Die Aktualität dieser Arbeit ergibt sich in erster Linie aus der Unterdrückung und Verfolgung der Roma, die sich seit der Erstellung dieser Broschüre noch weiter verschlimmert hat. (1) Der Text ist aber auch deswegen von Interesse, als er in der Frage der Assimilation von nationalen und ethnischen Minderheiten eine marxistische, der Tradition der Bolschewiki entsprechende, Linie vertritt. Der ursprüngliche Kern der Mitglieder der RKOB wurde Anfang April 2011 aus der LFI (die Sektion in Österreich heißt Liga der Sozialistischen Revolution, LSR) ausgeschlossen. Eine der wichtigsten politischen Fragen, die zu diesem Ausschluß führte, war die Verteidigung einer internationalistischen, revolutionären Grundhaltung in der Frage der Assimilation durch die späteren RKOB-GenossInnen. Die jetzige Mehrheit der LFI-Führung vertritt den Standpunkt, daß Assimilation, die Auflösung der ethnischen oder nationalen Minderheiten in die herrschende nationale Mehrheitsbevölkerung, etwas Fortschrittliches sei und dementsprechend die Forderungen ein Schwergewicht auf die Erleichterung dieser Assimilation der Minderheit in die herrschende Nation legen sollte.

 

Die damalige LFI-Minderheit und jetzige RKOB vertrat und vertritt dagegen folgende Haltung: Wir sind Gegner jeglicher auf Assimilation abzielender Politik.

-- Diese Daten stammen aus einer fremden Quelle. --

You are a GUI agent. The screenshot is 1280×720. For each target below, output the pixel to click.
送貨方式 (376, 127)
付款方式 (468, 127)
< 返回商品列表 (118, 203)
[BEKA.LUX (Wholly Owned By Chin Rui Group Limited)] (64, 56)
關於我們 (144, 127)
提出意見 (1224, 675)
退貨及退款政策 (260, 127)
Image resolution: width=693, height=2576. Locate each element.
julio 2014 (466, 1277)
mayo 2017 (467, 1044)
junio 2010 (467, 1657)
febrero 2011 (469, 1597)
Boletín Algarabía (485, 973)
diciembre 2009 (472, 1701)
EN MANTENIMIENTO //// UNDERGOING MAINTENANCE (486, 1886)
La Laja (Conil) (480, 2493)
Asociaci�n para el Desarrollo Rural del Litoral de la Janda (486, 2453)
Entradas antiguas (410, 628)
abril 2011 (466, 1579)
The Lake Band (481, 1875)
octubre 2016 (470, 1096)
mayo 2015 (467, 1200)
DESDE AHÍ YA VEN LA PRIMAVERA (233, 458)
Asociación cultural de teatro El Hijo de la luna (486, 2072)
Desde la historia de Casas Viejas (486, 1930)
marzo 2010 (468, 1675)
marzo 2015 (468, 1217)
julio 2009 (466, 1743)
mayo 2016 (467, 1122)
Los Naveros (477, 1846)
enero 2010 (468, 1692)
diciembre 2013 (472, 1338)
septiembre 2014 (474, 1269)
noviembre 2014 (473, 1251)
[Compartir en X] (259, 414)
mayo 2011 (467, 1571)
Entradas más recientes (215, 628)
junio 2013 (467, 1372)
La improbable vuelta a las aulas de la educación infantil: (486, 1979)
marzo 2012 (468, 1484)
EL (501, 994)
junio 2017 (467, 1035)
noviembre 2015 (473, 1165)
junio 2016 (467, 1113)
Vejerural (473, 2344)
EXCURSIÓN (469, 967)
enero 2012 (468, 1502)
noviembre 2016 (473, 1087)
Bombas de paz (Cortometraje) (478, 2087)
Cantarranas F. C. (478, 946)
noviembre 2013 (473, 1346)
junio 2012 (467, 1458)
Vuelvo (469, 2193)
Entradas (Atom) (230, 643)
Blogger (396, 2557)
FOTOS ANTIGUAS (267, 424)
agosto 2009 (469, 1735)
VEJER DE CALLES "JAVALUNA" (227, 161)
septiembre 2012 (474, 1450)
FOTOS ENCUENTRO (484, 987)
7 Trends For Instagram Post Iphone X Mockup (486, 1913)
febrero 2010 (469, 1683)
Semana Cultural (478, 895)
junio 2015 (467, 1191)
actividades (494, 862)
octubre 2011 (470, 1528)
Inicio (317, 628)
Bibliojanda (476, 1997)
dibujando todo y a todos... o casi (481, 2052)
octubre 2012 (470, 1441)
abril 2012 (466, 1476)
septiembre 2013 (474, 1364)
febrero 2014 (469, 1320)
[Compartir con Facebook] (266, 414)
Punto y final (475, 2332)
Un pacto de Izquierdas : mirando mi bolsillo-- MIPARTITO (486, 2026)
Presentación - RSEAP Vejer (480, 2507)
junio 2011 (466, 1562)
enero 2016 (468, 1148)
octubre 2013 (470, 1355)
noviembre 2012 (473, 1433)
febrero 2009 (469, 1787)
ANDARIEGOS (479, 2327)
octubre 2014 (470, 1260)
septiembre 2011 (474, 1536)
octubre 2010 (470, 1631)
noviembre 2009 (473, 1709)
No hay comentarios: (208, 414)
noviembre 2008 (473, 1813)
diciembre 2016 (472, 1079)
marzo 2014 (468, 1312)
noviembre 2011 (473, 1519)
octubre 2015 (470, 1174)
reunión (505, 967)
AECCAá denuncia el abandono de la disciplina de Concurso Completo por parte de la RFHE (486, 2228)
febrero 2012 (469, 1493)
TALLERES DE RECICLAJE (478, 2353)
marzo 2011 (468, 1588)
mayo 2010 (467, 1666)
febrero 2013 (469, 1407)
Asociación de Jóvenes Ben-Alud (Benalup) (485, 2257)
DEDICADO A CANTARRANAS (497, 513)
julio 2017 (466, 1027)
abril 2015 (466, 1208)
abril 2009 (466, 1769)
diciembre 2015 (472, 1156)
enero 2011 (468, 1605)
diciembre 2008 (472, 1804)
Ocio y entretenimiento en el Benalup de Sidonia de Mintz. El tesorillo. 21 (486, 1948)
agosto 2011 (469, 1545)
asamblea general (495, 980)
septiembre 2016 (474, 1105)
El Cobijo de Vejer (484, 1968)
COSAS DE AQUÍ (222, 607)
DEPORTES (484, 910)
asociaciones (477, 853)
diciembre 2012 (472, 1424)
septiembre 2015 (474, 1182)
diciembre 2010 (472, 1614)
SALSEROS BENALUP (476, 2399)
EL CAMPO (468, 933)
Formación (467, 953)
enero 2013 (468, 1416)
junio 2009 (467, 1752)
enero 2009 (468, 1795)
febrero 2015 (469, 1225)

Unter Assimilation von MigrantInnen verstehen wir und wird in der Regel verstanden, daß sich die Minderheiten an die herrschende Nation durch Aufgabe ihrer nationalen Eigenheiten (Sprache, Kultur usw.) anpassen. Die Assimilationspolitik ist für den imperialistischen Staat, der in der Regel ein Nationalstaat ist, typisch. Assimilation im Kapitalismus ist mit offener oder versteckter, direkter oder indirekter Unterdrückung verbunden. Assimilation bedeutet Unterordnung der nationalen Minderheit unter die Mehrheit mit den Mitteln des Drucks. Sie ist daher reaktionär und widerspricht dem proletarischen Internationalismus. Ebensowenig fördern wir die nationale Abschottung der verschiedenen nationalen Gruppen voneinander.

 

Die Haltung der KommunistInnen lautet: Gegen die Assimilationspolitik und gegen die Politik der nationale Abschottung! Für die revolutionäre Integration! Die Strategie der revolutionären Integration strebt die Annäherung und Verschmelzung der verschiedenen Nationen an. Während KommunistInnen die Assimilation weder direkt noch indirekt unterstützen sollten, befürworten wir eine Annäherung der ArbeiterInnen der verschiedenen Nationen durch den Klassenkampf und schließlich der Verschmelzung, dem Zusammenwachsen der Nationen im Sozialismus als etwas höchst Progressives. Diese Annäherung kann nur den gemeinsamen Kampf der multinationalen ArbeiterInnenklasse auf Grundlage eines Programms des Klassenkampfes für die sozialistische Revolution erzielt werden, das als ein Prinzip die „völlige Gleichberechtigung aller Nationen und Sprachen“ beinhaltet. (2) Denn zur Verschmelzung der Nationen führen nur die wirkliche Befreiung der unterdrückten Nationen, die wirkliche Entwurzelung der nationalen Unterdrückung und die völlige Gleichstellung der Nationen. Die Voraussetzung dafür ist die Machtergreifung der ArbeiterInnenklasse und der internationale Aufbau des Sozialismus.

 

Diese marxistische, internationalistische Haltung der RKOB zieht sich auch durch die hier vorliegende Broschüre zu den Roma. Wie wir schreiben, ist „für uns MarxistInnen ist die Schaffung von Nationen kein Ziel an sich.“ Gleichzeitig verurteilen wir die Politik der herrschenden Bürokratie in den stalinistischen Staaten (ebenso wie die der seit 1989 herrschenden kapitalistischen Klassen), die eine Assimilation der Roma anstreben: „Doch der stalinistische Staat weigerte sich – seiner bürokratischen Assimilationspolitik entsprechend –, die Sprache der Roma anzuerkennen und zu fördern. Daher wurden keine Literatur und keine Schulbücher in Romanes gedruckt und natürlich auch nicht die Roma-Sprache in der Schule unterrichtet. Kein Wunder, daß viele Roma-Kinder in Sonderschulen landeten!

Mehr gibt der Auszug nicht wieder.